**Exercise aim**:
Find the line holding "694x747 pixels." in the entries below. Give it again exactly, along with every line after it up to and including the line holding "Open the activities".
BEGIN
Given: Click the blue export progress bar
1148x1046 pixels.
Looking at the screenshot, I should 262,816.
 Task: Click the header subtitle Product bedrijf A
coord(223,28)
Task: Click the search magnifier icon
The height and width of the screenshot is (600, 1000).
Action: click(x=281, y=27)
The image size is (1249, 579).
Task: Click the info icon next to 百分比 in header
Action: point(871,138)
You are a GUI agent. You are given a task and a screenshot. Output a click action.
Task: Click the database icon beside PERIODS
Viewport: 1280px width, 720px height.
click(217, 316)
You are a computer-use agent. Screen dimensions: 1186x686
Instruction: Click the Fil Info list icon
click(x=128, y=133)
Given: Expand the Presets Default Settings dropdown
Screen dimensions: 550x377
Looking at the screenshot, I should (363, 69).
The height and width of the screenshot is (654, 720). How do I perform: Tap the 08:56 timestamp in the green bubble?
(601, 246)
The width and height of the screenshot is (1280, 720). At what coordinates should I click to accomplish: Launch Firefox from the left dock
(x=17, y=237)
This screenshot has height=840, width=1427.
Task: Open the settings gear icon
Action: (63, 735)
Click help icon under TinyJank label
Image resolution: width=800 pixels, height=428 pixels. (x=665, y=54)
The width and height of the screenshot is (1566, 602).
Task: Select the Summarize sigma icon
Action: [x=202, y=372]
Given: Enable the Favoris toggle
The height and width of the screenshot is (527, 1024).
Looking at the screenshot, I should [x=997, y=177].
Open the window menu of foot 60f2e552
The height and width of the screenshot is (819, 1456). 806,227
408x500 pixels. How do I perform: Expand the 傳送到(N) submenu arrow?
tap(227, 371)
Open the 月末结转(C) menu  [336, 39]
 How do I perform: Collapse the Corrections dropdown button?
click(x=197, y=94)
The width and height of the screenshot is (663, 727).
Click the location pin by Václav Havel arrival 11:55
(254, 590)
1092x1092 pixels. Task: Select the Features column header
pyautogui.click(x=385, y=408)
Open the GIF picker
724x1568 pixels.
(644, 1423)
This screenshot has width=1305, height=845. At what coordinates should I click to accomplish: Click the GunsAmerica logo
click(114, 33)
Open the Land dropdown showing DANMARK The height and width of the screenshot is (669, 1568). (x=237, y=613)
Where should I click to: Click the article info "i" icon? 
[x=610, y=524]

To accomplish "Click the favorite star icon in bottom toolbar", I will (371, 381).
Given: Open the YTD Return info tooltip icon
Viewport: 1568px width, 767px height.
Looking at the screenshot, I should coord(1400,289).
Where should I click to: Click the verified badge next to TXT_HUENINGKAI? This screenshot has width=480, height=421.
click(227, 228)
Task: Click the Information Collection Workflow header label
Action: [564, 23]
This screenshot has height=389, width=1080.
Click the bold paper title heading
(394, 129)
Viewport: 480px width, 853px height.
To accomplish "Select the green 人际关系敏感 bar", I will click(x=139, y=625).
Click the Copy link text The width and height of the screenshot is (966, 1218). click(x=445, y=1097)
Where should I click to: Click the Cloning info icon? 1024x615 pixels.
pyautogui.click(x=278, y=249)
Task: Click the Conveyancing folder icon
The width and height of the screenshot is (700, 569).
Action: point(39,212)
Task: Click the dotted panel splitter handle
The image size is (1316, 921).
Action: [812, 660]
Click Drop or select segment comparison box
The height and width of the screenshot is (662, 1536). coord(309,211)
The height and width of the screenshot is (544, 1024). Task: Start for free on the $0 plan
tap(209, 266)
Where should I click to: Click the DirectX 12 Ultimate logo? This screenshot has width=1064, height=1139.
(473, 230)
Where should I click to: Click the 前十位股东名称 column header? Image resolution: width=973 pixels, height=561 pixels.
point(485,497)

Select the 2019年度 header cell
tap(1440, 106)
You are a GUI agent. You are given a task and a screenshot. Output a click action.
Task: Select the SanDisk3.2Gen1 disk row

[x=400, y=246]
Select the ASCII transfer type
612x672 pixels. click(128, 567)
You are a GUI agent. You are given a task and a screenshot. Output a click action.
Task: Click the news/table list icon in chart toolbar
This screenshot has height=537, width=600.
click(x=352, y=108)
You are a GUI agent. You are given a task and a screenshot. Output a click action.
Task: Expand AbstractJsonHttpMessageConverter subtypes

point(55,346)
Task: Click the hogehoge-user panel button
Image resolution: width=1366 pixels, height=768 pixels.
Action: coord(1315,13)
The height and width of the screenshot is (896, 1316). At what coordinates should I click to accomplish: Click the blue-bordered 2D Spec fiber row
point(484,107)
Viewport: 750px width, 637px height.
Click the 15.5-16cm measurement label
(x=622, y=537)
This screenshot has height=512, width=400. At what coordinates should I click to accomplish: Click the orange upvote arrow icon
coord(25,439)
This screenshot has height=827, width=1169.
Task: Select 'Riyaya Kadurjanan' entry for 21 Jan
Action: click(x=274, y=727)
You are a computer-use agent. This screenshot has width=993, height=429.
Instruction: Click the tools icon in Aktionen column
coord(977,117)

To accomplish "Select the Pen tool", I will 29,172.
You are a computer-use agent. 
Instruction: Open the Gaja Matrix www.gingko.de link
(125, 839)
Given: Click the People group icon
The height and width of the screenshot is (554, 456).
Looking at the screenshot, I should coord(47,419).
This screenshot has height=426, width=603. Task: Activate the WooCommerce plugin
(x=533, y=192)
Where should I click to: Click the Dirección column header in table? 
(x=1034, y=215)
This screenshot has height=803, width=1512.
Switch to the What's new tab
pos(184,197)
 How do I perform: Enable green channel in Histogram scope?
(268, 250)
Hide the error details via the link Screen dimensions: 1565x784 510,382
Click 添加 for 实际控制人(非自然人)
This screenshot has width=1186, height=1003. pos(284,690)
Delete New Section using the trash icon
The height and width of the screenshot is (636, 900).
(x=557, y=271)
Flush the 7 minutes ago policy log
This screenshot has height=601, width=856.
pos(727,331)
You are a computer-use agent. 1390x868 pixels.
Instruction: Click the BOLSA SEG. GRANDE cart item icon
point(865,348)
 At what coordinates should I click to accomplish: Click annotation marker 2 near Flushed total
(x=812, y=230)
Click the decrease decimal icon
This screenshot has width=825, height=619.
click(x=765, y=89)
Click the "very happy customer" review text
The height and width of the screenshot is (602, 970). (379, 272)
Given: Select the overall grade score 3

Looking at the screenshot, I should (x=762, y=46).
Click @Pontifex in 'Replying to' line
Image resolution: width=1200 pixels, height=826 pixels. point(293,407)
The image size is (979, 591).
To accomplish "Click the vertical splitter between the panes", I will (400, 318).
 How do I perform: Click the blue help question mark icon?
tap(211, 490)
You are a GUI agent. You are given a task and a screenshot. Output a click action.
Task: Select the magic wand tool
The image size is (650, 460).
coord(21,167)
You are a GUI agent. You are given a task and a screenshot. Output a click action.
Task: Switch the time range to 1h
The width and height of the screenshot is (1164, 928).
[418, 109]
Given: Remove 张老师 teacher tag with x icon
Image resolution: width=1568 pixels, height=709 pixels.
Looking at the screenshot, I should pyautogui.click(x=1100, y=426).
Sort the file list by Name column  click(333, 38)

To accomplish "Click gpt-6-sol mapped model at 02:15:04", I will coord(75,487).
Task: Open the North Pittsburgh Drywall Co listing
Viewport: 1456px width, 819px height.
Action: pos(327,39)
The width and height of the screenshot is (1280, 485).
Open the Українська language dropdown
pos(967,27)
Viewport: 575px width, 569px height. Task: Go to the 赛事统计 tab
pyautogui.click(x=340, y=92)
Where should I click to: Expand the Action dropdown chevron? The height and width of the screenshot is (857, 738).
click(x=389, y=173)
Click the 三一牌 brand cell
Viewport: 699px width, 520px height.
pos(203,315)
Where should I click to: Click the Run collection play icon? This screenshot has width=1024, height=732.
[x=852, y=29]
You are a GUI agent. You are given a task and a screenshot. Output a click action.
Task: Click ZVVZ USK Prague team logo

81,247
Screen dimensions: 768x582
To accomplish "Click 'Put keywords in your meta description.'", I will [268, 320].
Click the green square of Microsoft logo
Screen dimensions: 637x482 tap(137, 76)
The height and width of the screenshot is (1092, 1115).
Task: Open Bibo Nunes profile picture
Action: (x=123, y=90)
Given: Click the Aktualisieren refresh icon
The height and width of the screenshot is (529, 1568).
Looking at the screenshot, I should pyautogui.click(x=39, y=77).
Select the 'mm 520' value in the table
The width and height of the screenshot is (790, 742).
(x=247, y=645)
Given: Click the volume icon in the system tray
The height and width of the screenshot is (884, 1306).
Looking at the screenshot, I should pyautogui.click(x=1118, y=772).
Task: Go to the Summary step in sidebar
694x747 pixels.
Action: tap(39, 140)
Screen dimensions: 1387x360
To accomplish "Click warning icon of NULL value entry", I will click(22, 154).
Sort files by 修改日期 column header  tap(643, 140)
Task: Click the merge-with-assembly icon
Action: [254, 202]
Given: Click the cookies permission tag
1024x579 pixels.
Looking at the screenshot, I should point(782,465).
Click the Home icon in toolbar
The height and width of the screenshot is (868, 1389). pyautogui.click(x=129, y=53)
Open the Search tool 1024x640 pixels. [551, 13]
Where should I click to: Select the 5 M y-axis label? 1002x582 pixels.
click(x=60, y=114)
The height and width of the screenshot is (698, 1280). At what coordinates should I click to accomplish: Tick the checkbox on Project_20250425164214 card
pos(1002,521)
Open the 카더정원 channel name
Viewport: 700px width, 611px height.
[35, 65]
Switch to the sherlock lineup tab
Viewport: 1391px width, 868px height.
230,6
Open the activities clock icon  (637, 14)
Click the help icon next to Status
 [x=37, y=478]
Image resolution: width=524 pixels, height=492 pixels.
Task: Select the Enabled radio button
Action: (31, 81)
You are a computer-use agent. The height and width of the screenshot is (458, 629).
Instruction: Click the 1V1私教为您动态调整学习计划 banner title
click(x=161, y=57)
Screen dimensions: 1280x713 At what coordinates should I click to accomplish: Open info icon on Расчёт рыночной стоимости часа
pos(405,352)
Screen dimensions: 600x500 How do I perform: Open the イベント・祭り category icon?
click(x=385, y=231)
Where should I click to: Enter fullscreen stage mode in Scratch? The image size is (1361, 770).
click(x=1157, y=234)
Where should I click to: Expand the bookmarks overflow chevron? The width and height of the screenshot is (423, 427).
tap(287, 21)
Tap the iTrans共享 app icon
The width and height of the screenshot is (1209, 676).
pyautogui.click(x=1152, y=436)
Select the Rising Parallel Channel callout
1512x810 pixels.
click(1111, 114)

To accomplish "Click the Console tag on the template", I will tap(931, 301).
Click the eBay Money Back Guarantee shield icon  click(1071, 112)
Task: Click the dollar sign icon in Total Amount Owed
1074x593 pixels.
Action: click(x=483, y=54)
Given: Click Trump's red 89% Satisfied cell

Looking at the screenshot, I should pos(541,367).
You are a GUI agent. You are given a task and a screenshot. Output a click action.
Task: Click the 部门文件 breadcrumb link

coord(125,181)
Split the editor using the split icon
END
**Result of the exercise**:
694x747 pixels.
Action: tap(39, 140)
Screen dimensions: 1387x360
To accomplish "Click warning icon of NULL value entry", I will click(22, 154).
Sort files by 修改日期 column header  tap(643, 140)
Task: Click the merge-with-assembly icon
Action: [254, 202]
Given: Click the cookies permission tag
1024x579 pixels.
Looking at the screenshot, I should point(782,465).
Click the Home icon in toolbar
The height and width of the screenshot is (868, 1389). pyautogui.click(x=129, y=53)
Open the Search tool 1024x640 pixels. [551, 13]
Where should I click to: Select the 5 M y-axis label? 1002x582 pixels.
click(x=60, y=114)
The height and width of the screenshot is (698, 1280). At what coordinates should I click to accomplish: Tick the checkbox on Project_20250425164214 card
pos(1002,521)
Open the 카더정원 channel name
Viewport: 700px width, 611px height.
[35, 65]
Switch to the sherlock lineup tab
Viewport: 1391px width, 868px height.
230,6
Open the activities clock icon  (637, 14)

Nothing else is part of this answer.